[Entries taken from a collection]
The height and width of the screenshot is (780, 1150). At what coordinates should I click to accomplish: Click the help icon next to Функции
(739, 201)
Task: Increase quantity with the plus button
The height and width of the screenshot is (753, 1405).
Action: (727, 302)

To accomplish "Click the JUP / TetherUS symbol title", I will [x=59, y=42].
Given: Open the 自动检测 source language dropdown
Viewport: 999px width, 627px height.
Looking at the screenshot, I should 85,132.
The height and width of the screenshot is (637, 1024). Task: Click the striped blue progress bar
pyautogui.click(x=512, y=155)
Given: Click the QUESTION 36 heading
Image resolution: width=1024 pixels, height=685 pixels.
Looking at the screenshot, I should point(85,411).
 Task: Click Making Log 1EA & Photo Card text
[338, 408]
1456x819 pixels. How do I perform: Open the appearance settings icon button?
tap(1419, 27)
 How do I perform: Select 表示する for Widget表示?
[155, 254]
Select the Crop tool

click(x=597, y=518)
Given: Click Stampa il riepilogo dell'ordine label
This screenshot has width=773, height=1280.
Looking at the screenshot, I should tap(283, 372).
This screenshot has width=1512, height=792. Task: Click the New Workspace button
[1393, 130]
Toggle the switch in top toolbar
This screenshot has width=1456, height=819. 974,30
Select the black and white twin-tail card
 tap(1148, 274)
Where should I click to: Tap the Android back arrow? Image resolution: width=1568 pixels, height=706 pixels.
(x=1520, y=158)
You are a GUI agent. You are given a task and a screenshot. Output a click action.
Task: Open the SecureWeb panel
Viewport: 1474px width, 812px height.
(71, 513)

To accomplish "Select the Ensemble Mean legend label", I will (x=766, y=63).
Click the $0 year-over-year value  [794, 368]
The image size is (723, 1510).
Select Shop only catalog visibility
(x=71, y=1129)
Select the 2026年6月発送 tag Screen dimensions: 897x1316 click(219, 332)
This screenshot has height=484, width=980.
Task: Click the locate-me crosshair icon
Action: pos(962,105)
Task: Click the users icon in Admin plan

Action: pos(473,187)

(TASK INSTRUCTIONS): Will you quote, word for word, the entries starting at the line that contains "Click the $0" and ending at the final line of the entries?

(FINAL RESULT):
Click the $0 year-over-year value  [794, 368]
The image size is (723, 1510).
Select Shop only catalog visibility
(x=71, y=1129)
Select the 2026年6月発送 tag Screen dimensions: 897x1316 click(219, 332)
This screenshot has height=484, width=980.
Task: Click the locate-me crosshair icon
Action: pos(962,105)
Task: Click the users icon in Admin plan

Action: pos(473,187)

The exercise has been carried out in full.